Uma explicação plausível seria o lucro, o que viria a ser aceitável, não fosse a condição do Teatro, dispositivo público que não pode ter fins lucrativos. Sabe-se que o Teatro amargou um atraso na entrega da reforma que prescindiria sua reabertura e que, consequentemente, sofreu impacto no custo de produção do Musical. Neste caso, a máquina pública é quem deveria arcar com o excedente acumulado em virtude da sua ineficiência de planejamento, uma vez que cabe a ela antecipar cenários de atraso e garantir a execução dos projetos.São fatores alheios ao patrocinador e ao público e que, por lógica, não podem recair sobre eles. Que o espetáculo fosse apresentado em outro local, que fosse na praça! Repassar o prejuízo – ou provisão de caixa – para o público é uma atitude que beira o descaramento. O povo não vai pagar, porque o povo já pagou por esse espetáculo quando comprou o pão do dia ou quando quitou a conta de luz do mês. É obrigação do Governo do Estado do Maranhão manter e financiar projetos em suas casas de cultura. É para isso, também, que a pasta da Cultura tem – ou deveria ter – orçamento.

> Instruções do exercício:
1. Segundo o texto sobre o Teatro, a quem cabe manter e financiar projetos nas casas de cultura?
2. Dê a continuação do texto sobre o Teatro a partir da última frase apresentada.

> Linhas de dados:
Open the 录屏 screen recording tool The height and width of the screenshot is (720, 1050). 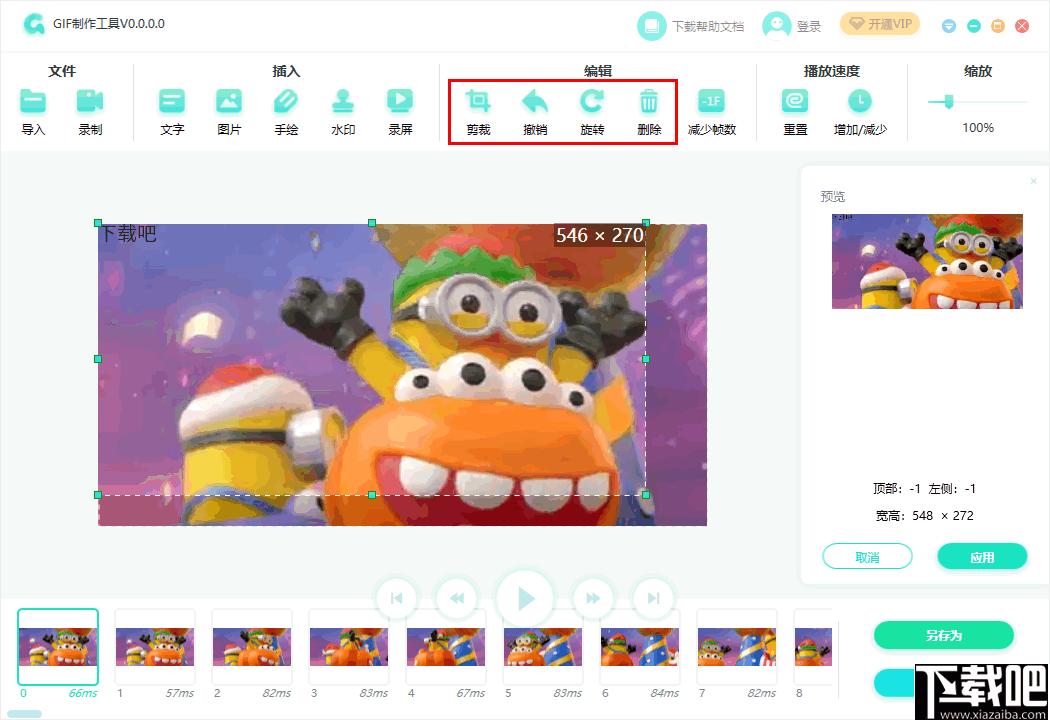[x=400, y=101]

> Respostas em ordem:
1. Ao Governo do Estado do Maranhão.

2.
A contrapartida social oferecida pelo projeto é irrisória e redundante. As apresentações gratuitas que serão oferecidas aos alunos do NAE (Núcleo Arte-Educação) já estão previstas pelas ações de formação de plateia do próprio NAE, cuja realização é de responsabilidade das Secretarias de Estado da Cultura e Secretaria da Educação. Resumindo, é oferecido um retorno social que já seria cobrado pelo escopo de um outro projeto em vigor. Saída astuciosa e maliciosa.

O Projeto de Lei nº 114/2017, do atual governo, solicitado para tramitação urgente, prevê que o poder Executivo poderá aplicar até 100% dos recursos do Fundo Estadual de Cultura do Maranhão (FUNDECMA) em projetos formulados pelo poder público. Ou seja, desobriga a injeção direta de capital nos difusores independentes de cultura. Então, se a lei de incentivo à cultura permite o uso de parte do ICMS a ser arrecadado no financiamento de projetos do governo – incluindo-se aí seus braços diretivos - e o FUNDECMA pode ser usado integralmente nesses mesmos projetos, sobra o quê para quem não tem o Estado como mantenedor? Migalhas em formato de editais de ocupação e participação em eventos. Sobram a Semana de Teatro e a de Dança sucateadas e inexpressivas. Sobra um cala boca enunciado de cortesia para a classe artística. Ou nem isso.

O mais irônico é saber que o canto interpretado do poeta do povo vai ser ouvido pela mesma elite que o impediu de entrar na escola.

“Hoje todo são "doutô", eu continuo joão ninguém/ 
Mas quem nasce pra pataca, nunca pode ser vintém/
Ver meus amigos "doutô", basta pra me sentir bem/
Ver meus amigos "doutô", basta pra me sentir bem.”
(trecho da música Minha História – João do Vale)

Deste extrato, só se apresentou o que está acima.